WHAT YOU NEED TO DO
Edit the data from the line with "Task: Click the dish name search input field" to the line with "click(228, 337)" so that "Order Report" becomes "Sales Report", leaving everything else unchanged.

MATERIAL SHOWN
····················

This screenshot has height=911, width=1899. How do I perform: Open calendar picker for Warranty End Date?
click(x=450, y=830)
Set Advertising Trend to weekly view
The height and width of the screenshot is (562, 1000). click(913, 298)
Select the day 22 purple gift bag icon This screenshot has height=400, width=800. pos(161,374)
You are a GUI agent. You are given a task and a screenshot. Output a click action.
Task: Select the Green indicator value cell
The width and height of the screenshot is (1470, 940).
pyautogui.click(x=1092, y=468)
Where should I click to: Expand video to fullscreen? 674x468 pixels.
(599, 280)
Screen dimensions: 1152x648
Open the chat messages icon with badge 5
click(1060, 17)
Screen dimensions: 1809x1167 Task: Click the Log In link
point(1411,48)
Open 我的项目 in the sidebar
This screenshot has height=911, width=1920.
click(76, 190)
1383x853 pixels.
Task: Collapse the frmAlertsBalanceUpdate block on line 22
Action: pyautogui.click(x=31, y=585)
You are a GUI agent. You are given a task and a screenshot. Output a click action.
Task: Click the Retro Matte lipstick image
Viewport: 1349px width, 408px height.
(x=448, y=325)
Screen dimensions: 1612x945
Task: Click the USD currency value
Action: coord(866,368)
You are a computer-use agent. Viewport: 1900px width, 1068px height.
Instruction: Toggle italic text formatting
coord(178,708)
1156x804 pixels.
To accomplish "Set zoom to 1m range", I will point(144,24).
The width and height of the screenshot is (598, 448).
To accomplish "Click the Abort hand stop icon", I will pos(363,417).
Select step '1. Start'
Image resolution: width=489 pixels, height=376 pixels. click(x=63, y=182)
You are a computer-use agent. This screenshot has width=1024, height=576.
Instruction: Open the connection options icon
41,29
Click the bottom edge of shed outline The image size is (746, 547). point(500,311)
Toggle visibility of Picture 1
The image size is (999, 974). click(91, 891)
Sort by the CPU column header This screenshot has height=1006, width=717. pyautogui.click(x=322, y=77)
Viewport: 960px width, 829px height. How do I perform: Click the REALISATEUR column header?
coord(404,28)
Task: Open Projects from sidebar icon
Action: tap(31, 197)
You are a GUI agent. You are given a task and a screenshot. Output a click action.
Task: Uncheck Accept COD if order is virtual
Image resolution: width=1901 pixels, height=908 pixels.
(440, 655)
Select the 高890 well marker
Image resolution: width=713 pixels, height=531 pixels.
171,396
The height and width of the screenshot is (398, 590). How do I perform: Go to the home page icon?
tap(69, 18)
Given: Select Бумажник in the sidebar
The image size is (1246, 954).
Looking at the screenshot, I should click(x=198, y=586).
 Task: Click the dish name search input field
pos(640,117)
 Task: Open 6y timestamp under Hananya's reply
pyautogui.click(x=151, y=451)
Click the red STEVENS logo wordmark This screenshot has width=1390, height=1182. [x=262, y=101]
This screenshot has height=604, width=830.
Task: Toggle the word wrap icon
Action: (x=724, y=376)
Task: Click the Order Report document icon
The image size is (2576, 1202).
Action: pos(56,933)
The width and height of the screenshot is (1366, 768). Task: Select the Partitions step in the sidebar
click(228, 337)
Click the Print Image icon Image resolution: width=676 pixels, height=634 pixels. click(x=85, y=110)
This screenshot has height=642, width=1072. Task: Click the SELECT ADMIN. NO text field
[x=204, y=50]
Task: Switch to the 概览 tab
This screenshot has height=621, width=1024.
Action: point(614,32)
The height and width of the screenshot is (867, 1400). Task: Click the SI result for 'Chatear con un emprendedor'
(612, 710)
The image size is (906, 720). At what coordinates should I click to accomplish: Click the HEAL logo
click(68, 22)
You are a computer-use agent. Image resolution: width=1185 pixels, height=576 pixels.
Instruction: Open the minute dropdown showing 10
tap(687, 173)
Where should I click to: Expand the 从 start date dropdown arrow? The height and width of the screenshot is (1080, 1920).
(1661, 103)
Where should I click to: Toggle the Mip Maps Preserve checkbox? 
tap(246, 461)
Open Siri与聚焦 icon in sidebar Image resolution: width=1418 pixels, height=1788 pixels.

····················

EXPECTED OUTPUT
 Task: Click the dish name search input field
pos(640,117)
 Task: Open 6y timestamp under Hananya's reply
pyautogui.click(x=151, y=451)
Click the red STEVENS logo wordmark This screenshot has width=1390, height=1182. [x=262, y=101]
This screenshot has height=604, width=830.
Task: Toggle the word wrap icon
Action: (x=724, y=376)
Task: Click the Sales Report document icon
The image size is (2576, 1202).
Action: pos(56,933)
The width and height of the screenshot is (1366, 768). Task: Select the Partitions step in the sidebar
click(228, 337)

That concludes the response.